Stored records
□ □ □ □ □ □ □

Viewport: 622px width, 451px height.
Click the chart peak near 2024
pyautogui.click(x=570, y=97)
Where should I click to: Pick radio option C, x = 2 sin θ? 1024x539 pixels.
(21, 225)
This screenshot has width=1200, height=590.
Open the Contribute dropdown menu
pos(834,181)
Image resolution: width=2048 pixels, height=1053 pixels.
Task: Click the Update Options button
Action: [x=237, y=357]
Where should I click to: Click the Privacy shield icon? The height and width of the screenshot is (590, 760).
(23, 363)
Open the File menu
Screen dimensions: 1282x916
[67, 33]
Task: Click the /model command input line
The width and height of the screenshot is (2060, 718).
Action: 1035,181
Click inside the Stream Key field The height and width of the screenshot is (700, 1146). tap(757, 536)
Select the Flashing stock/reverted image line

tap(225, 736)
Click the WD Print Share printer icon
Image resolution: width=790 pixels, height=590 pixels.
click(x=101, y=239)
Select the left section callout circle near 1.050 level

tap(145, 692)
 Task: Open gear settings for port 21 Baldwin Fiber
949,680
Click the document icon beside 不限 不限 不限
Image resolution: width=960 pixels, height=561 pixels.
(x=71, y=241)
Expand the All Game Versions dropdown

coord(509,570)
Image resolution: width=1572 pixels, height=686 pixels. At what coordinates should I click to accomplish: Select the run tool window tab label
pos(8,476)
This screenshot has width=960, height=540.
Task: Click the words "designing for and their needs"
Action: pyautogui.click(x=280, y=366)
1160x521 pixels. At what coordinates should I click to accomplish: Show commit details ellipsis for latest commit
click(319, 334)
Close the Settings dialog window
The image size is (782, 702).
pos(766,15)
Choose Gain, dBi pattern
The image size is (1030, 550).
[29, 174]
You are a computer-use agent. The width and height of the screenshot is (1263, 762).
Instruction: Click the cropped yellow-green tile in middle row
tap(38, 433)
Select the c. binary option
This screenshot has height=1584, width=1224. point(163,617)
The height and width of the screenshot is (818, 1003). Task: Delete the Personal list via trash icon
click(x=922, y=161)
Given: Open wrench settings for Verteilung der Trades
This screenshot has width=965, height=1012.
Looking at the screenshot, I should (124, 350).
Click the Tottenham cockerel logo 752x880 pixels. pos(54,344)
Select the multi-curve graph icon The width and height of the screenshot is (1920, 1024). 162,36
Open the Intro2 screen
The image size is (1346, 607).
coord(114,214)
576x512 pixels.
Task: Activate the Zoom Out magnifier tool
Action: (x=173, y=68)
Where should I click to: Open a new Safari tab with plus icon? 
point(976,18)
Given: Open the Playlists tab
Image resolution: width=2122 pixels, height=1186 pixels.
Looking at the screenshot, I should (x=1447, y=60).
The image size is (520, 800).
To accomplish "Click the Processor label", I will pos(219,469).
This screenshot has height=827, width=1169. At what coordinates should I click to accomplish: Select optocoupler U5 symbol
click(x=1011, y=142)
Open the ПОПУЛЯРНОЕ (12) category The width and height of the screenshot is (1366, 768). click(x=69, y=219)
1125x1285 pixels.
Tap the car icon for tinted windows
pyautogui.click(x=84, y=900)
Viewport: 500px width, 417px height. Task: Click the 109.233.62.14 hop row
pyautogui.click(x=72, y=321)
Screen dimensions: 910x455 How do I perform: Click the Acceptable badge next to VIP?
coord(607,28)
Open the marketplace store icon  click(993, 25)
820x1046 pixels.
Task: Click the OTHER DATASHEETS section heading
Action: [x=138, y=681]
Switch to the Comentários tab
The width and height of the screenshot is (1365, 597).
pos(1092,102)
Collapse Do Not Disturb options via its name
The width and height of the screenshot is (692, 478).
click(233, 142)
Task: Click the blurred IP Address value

□ □ □ □ □ □ □

• **Task**
Every line from above should appear again in the answer, exactly as written.

• **Response**
Viewport: 622px width, 451px height.
Click the chart peak near 2024
pyautogui.click(x=570, y=97)
Where should I click to: Pick radio option C, x = 2 sin θ? 1024x539 pixels.
(21, 225)
This screenshot has width=1200, height=590.
Open the Contribute dropdown menu
pos(834,181)
Image resolution: width=2048 pixels, height=1053 pixels.
Task: Click the Update Options button
Action: [x=237, y=357]
Where should I click to: Click the Privacy shield icon? The height and width of the screenshot is (590, 760).
(23, 363)
Open the File menu
Screen dimensions: 1282x916
[67, 33]
Task: Click the /model command input line
The width and height of the screenshot is (2060, 718).
Action: 1035,181
Click inside the Stream Key field The height and width of the screenshot is (700, 1146). tap(757, 536)
Select the Flashing stock/reverted image line

tap(225, 736)
Click the WD Print Share printer icon
Image resolution: width=790 pixels, height=590 pixels.
click(x=101, y=239)
Select the left section callout circle near 1.050 level

tap(145, 692)
 Task: Open gear settings for port 21 Baldwin Fiber
949,680
Click the document icon beside 不限 不限 不限
Image resolution: width=960 pixels, height=561 pixels.
(x=71, y=241)
Expand the All Game Versions dropdown

coord(509,570)
Image resolution: width=1572 pixels, height=686 pixels. At what coordinates should I click to accomplish: Select the run tool window tab label
pos(8,476)
This screenshot has width=960, height=540.
Task: Click the words "designing for and their needs"
Action: pyautogui.click(x=280, y=366)
1160x521 pixels. At what coordinates should I click to accomplish: Show commit details ellipsis for latest commit
click(319, 334)
Close the Settings dialog window
The image size is (782, 702).
pos(766,15)
Choose Gain, dBi pattern
The image size is (1030, 550).
[29, 174]
You are a computer-use agent. The width and height of the screenshot is (1263, 762).
Instruction: Click the cropped yellow-green tile in middle row
tap(38, 433)
Select the c. binary option
This screenshot has height=1584, width=1224. point(163,617)
The height and width of the screenshot is (818, 1003). Task: Delete the Personal list via trash icon
click(x=922, y=161)
Given: Open wrench settings for Verteilung der Trades
This screenshot has width=965, height=1012.
Looking at the screenshot, I should (124, 350).
Click the Tottenham cockerel logo 752x880 pixels. pos(54,344)
Select the multi-curve graph icon The width and height of the screenshot is (1920, 1024). 162,36
Open the Intro2 screen
The image size is (1346, 607).
coord(114,214)
576x512 pixels.
Task: Activate the Zoom Out magnifier tool
Action: (x=173, y=68)
Where should I click to: Open a new Safari tab with plus icon? 
point(976,18)
Given: Open the Playlists tab
Image resolution: width=2122 pixels, height=1186 pixels.
Looking at the screenshot, I should (x=1447, y=60).
The image size is (520, 800).
To accomplish "Click the Processor label", I will pos(219,469).
This screenshot has height=827, width=1169. At what coordinates should I click to accomplish: Select optocoupler U5 symbol
click(x=1011, y=142)
Open the ПОПУЛЯРНОЕ (12) category The width and height of the screenshot is (1366, 768). click(x=69, y=219)
1125x1285 pixels.
Tap the car icon for tinted windows
pyautogui.click(x=84, y=900)
Viewport: 500px width, 417px height. Task: Click the 109.233.62.14 hop row
pyautogui.click(x=72, y=321)
Screen dimensions: 910x455 How do I perform: Click the Acceptable badge next to VIP?
coord(607,28)
Open the marketplace store icon  click(993, 25)
820x1046 pixels.
Task: Click the OTHER DATASHEETS section heading
Action: [x=138, y=681]
Switch to the Comentários tab
The width and height of the screenshot is (1365, 597).
pos(1092,102)
Collapse Do Not Disturb options via its name
The width and height of the screenshot is (692, 478).
click(233, 142)
Task: Click the blurred IP Address value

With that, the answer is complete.